I am insanely proud of, a little apprehensive about, and always challenged by this boy. The next nine years are going to be crazy. I can't wait.
At my college reunion, there were many, many babies, many, many toddlers, and more than a few tummies swollen with the promise of those to come. But nine year olds were far fewer in attendance. I walked past the former lacrosse players toting baby strollers and wondered how I had managed to reach this place where I had no stroller at all -- just three sure-footed, mostly (sigh) potty-trained little boys who are gaining on me in height.
Nine years ago, I was struggling. I was sleeping in a La-Z-Boy with a colicky baby who refused to sleep by himself no matter what Harvey Karp-Dr. Sears-Marc Weissbluth method I tried. I was nursing around the clock and showing off my new party trick: a milk supply that turned my breasts into Rocket Boobs, capable of hitting distant targets like the opposite wall of a restaurant or passersby.
Nine years ago, I looked at this beautiful baby boy with expressive eyebrows and huge blue eyes, and I worried. I worried about the responsibility of raising a little person whom, someday, somebody would love. I worried about being a good enough mother, about doing right by this little being who was obviously so cranky to have been born. I wondered what I had gotten myself into. I cried myself -- not to sleep, because I wasn't sleeping. But I cried along with this little baby that I loved so completely.
Nine years later, I have four feet, nine inches of boy by my side.

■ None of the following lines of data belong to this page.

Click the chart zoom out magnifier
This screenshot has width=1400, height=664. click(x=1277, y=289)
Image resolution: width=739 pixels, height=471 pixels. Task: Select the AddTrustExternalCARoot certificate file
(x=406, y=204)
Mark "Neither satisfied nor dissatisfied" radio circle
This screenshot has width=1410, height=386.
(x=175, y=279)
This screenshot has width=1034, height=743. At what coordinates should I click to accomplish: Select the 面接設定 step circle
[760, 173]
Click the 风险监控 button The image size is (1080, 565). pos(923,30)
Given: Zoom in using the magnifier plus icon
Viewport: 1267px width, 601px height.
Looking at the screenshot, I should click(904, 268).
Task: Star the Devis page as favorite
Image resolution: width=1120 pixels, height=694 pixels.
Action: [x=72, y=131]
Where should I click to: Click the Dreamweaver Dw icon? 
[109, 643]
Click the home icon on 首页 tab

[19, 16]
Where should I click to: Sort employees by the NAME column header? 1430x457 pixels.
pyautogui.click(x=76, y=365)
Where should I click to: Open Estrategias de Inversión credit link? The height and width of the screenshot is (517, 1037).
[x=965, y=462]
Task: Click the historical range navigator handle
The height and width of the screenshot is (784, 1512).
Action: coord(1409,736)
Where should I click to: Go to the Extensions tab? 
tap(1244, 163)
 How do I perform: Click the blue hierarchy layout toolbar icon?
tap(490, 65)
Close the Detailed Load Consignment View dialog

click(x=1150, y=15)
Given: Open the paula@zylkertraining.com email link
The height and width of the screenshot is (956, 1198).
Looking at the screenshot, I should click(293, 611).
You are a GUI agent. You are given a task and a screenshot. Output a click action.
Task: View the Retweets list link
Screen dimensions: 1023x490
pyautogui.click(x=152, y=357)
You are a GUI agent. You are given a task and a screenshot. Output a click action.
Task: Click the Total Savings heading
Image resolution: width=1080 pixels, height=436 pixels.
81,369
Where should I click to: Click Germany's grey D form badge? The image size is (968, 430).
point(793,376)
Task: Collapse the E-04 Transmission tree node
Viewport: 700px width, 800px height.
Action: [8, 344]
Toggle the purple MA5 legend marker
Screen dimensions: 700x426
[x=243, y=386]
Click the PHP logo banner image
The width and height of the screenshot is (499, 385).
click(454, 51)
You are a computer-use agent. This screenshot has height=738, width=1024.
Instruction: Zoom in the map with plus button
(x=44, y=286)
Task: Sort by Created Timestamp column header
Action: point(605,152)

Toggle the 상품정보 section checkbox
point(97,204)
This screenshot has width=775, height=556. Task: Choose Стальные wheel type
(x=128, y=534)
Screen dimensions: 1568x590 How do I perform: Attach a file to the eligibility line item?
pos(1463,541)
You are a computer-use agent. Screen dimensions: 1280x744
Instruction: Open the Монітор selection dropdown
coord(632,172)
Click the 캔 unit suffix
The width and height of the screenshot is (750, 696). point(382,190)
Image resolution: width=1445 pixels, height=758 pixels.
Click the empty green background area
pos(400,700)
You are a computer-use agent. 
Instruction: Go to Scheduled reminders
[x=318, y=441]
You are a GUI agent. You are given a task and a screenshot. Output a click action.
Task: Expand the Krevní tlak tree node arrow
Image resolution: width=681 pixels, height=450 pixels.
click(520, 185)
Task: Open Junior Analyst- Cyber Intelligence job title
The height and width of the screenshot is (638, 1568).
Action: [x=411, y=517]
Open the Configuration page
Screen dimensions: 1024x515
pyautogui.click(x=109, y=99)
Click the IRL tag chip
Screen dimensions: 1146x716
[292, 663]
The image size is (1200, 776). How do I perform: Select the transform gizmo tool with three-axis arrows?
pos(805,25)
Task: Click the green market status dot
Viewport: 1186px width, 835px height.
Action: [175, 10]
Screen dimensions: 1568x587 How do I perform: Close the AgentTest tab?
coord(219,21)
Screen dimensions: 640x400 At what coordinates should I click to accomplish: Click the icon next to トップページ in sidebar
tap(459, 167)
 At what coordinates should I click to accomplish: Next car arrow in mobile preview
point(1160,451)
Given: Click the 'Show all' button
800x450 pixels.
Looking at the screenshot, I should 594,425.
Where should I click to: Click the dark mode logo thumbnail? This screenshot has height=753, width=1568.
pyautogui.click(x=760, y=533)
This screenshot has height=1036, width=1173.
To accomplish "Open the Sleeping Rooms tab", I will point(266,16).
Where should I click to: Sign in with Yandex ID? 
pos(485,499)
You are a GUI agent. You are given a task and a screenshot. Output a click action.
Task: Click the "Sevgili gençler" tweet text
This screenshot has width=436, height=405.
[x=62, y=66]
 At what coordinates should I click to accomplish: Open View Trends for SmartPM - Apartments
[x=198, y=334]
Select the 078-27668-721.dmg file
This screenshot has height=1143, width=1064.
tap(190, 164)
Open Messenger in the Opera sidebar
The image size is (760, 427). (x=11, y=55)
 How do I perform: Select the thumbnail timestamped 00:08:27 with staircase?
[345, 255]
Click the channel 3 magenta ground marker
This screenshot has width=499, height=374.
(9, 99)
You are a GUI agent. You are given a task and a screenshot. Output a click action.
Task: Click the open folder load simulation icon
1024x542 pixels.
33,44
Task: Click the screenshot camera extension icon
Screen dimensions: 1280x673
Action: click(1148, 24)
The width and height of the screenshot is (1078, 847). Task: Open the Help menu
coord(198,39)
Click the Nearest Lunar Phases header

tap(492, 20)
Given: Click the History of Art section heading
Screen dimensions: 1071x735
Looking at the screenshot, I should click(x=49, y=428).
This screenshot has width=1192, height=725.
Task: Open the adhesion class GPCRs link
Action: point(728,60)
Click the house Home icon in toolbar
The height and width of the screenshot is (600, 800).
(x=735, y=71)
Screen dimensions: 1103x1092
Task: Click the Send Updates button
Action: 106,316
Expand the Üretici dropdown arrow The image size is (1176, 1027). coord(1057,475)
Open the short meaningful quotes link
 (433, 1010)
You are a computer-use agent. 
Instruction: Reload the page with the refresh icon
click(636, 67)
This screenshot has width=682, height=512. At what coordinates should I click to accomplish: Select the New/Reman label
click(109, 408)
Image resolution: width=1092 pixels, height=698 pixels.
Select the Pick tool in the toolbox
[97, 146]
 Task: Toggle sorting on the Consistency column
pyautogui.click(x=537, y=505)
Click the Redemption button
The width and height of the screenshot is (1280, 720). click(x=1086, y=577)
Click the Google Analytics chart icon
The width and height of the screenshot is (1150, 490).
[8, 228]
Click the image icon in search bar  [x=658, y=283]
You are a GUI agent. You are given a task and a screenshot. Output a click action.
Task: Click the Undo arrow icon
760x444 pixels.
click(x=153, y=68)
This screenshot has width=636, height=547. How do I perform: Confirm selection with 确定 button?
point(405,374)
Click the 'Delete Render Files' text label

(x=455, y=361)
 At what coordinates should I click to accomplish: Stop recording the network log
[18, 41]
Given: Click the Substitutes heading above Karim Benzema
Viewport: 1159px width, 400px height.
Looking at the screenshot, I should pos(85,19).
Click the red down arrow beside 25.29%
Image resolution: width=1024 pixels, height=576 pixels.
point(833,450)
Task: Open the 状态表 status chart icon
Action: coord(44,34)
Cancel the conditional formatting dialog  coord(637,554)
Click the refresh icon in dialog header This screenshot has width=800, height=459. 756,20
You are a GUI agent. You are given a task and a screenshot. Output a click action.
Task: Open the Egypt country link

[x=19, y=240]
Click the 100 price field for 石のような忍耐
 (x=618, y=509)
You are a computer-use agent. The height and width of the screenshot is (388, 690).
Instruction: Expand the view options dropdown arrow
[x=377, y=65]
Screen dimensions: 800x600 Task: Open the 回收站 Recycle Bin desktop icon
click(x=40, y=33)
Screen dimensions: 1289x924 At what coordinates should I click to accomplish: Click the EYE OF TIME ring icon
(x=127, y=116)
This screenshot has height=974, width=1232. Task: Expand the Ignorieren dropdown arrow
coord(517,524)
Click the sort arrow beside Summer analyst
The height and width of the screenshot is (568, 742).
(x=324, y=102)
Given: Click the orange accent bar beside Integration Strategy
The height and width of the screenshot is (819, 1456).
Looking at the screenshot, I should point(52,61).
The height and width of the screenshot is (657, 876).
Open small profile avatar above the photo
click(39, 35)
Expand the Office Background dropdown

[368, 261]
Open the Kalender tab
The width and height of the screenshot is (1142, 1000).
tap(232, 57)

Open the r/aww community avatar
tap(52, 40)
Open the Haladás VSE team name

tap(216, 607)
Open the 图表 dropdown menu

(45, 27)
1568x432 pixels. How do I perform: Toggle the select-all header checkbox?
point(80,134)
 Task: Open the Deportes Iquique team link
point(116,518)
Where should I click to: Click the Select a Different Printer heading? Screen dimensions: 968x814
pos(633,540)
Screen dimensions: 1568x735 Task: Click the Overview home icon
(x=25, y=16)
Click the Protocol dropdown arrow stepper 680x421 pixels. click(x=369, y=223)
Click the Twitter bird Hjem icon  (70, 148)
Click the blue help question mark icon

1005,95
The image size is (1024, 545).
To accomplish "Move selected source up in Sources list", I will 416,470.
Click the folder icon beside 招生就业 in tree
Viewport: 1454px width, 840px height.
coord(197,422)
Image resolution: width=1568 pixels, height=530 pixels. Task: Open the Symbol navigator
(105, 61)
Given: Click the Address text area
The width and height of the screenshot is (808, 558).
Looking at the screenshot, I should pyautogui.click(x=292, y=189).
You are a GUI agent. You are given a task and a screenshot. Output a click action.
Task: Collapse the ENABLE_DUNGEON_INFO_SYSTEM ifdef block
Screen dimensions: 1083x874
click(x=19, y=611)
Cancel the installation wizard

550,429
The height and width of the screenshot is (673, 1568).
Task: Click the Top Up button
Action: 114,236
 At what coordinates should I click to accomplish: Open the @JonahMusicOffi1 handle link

He still has sandy, light brown hair, still has the same huge, light eyes and the same laughing eyebrows. But all traces of pudgy baby thighs are long gone, replaced by knobby knees and impossibly long shins. He comes up from behind and takes my hand when we walk out of restaurants. He squeezes my hand hard when he has to get a vaccination. He no longer demands to sleep in my armpit as he did as a baby, but he still thrills at the every once in a while opportunity to sleep in our bed.
Nine years later, he's brave beyond my belief, confident beyond my expectations, and surprisingly reasonable given his toddler years. He is still my most challenging child emotionally, but he surprises me with growing maturity every day. He's competitive but not without generosity. He loves his friends.
It has been a long, long journey, mothering this little boy. He made me a mother, and then he taught me what that meant. It was nothing like what I expected. At. All. But instead, it has been an adventure -- sometimes complex, sometimes beautiful, sometimes devastating. I have not always been certain I was cut out for this, that I was made of the stuff he needed. But nine years later, I think I can say that I am.
Nine years later, he loves baseball so passionately that he happily goes to baseball camp for five hours a day in the relentless 90-degree heat. He's excited to receive the latest Rick Riordan tome in the mail for his birthday. He makes homemade trading cards for the Greek gods. He's waiting breathlessly for the final installment of Harry Potter on film. He sleeps in a little gabled room with a window looking out into the trees, his treasures tucked into his bedside table, his shelves littered with trophies and game balls and Lego figures. He talks smack to my classmates from college when challenging them in chess. Then he beats them (sometimes).
I am insanely proud of, a little apprehensive about, and always challenged by this boy. The next nine years are going to be crazy. I can't wait.